Conventional mining companies in Canada have a long history of leaving communities devastated after taking the natural resources from the ground and leaving behind polluted land. 

Urban mining companies like KingSett are contributing to the devastation and displacement of the working poor and unemployed in the Downtown East. They offer no solution to the housing crisis now being experienced in this working-class neighbourhood. 

A community fights back

 As of today, we do not have any indication of how much KingSett paid for the land or how much money the city offered to the landlord for the properties. 

We do know that in April of 2021, the city paid KingSett close to $100 million for the property at 877 Yonge. We also know that six months later, KingSett and Greenwin were awarded a contract to develop a property owned by the city at 705 Warden Street to build ‘affordable housing’ and private market units. This relationship between the city and KingSett raises serious questions. 
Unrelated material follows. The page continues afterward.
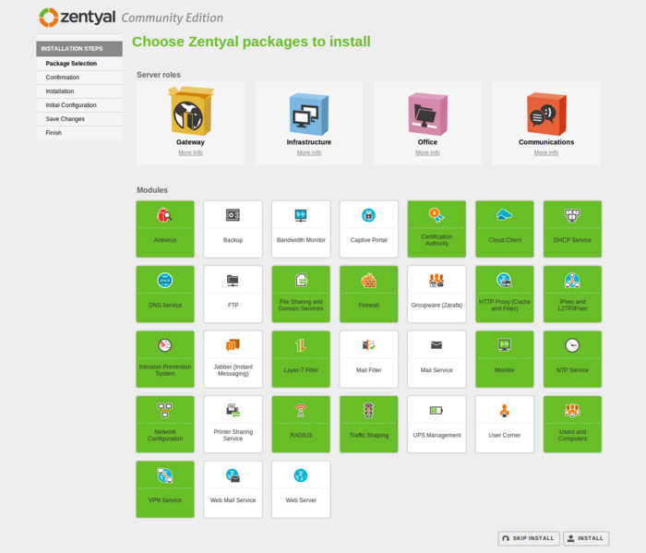The width and height of the screenshot is (646, 553).
Task: Open More info under Gateway
Action: point(190,152)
Why would KingSett bid against the city knowing full well that the city wanted 214-230 Sherbourne to build social housing?  

A public community meeting organized by 230 Fightback is planned for January 16 at All Saints Church.  KingSett must turn over these properties to the city. If KingSett refuses to sell, then the city must begin the expropriation process. Urban mining companies like KingSett Capital have no business speculating in this working-class neighbourhood.

The contested land at 214-230 Sherbourne had housed the poor and unemployed for more than a century before being boarded up 14 years ago. It is time that it housed them again.